MV Explorer

MV Explorer in the Antarctic Ocean, 2005.

MV Explorer was a Liberian-registered cruise ship designed for trips to the polar regions. It was commissioned in 1969 by Lars-Eric Lindblad, a Swedish Explorer.

The Explorer was the first cruise ship designed specifically to sail the Antarctic Ocean, and Ironically was the first to sink there after she hit an unidentified object in November 2007. She now sits under 1,170 feet of water, 4km west of where she sank.


The vessel was originally named the Lindblad Explorer after Lars-Eric Lindblad and was the first custom built expeditionary cruise ship. On February 11, 1972, the Explorer ran aground near La Plaza Point, Antarctica; her passengers, Lars-Eric Lindblad among them, were rescued by the Chilean Navy. She was towed to Buenos Aires, Argentina and then to Kristiansand, Norway, for repairs.

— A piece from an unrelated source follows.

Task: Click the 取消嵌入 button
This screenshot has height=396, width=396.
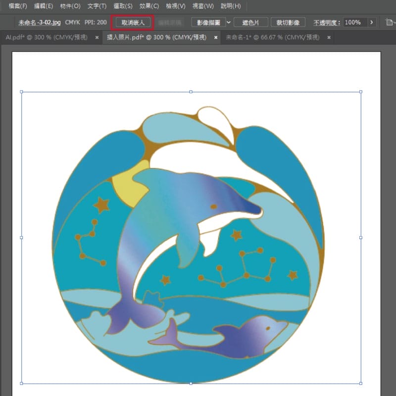Action: point(133,23)
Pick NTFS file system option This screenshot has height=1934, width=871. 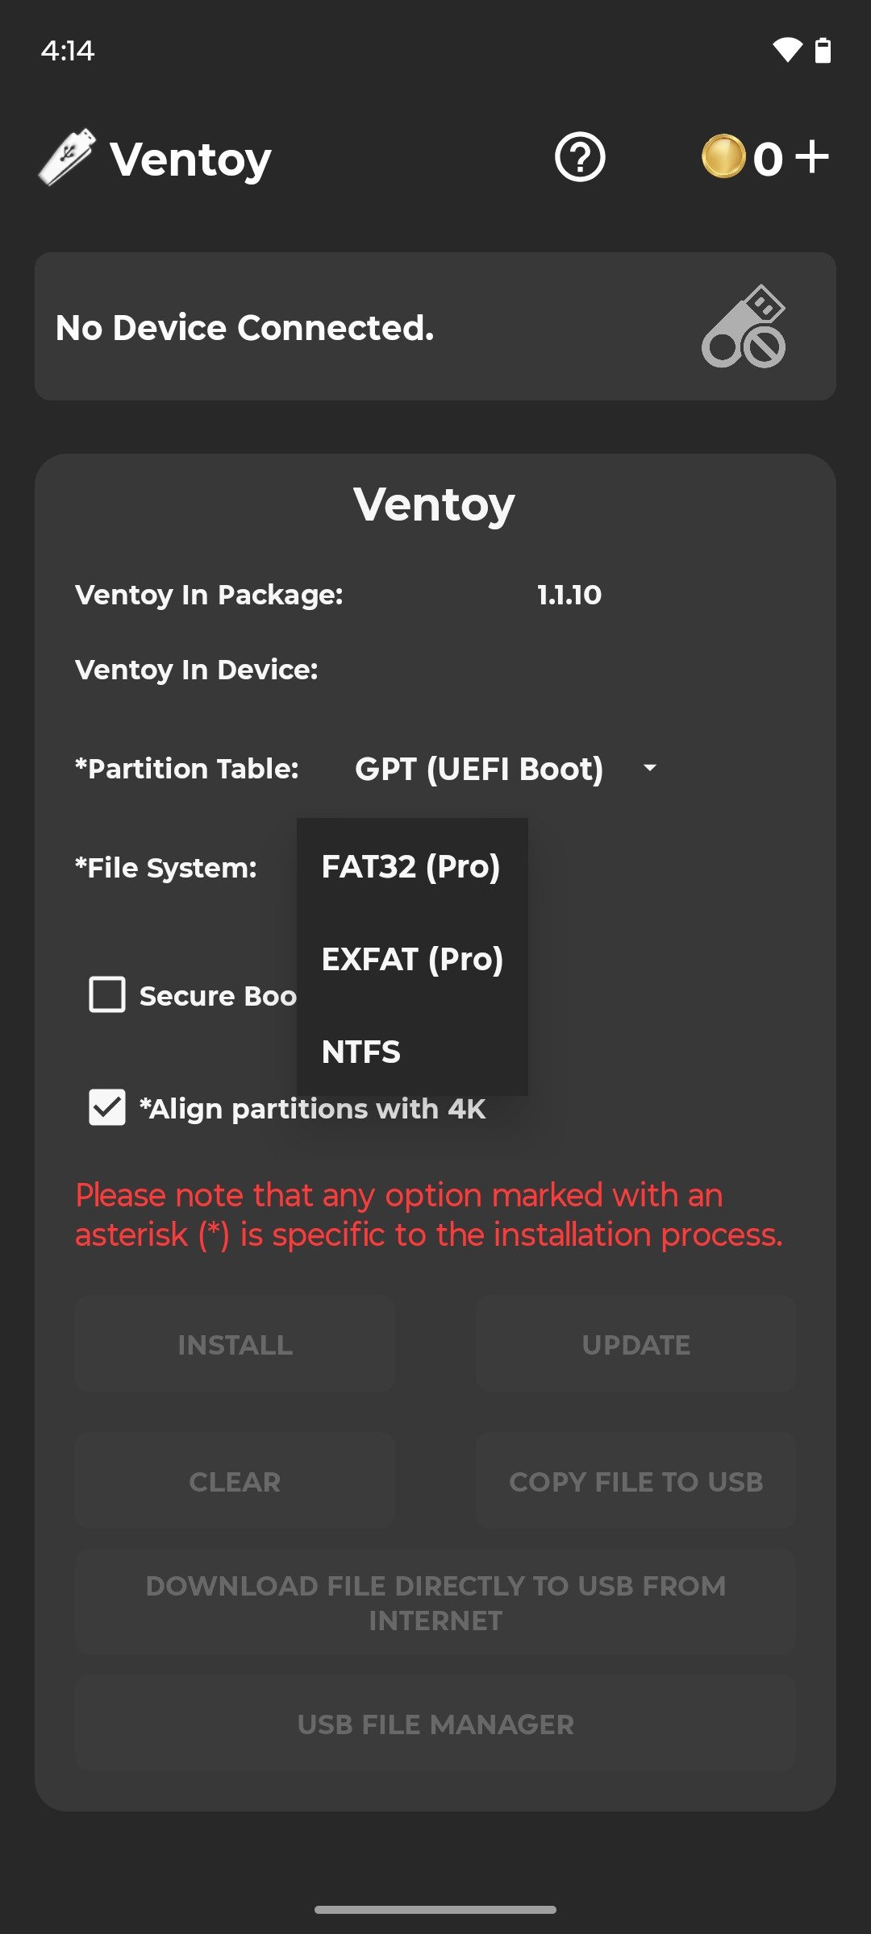361,1052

On 25 December 1979, Lindblad Explorer ran aground off Vicky Island in the Antarctic. Of the 140 passengers and crew, 125 were rescued by the Chilean Navy icebreaker Piloto Pardo, leaving a skeleton crew of 15 on board to await the arrival of a tug.

In 1984, the Explorer was the first cruise ship to navigate the Northwest Passage.

In 1989, she was involved in the rescue of the crew of an Argentinian supply ship that had hit a rock ledge off Anvers Island, Antarctica.

In 1998, the Explorer was the first ship to circumnavigate James Ross Island; and the same year, she is claimed to have been the first ship, as distinct from river boat, to sail 80 miles (130 km) above Iquitos, Peru, to the point where the Marañón and Ucayali rivers meet to become the Amazon River.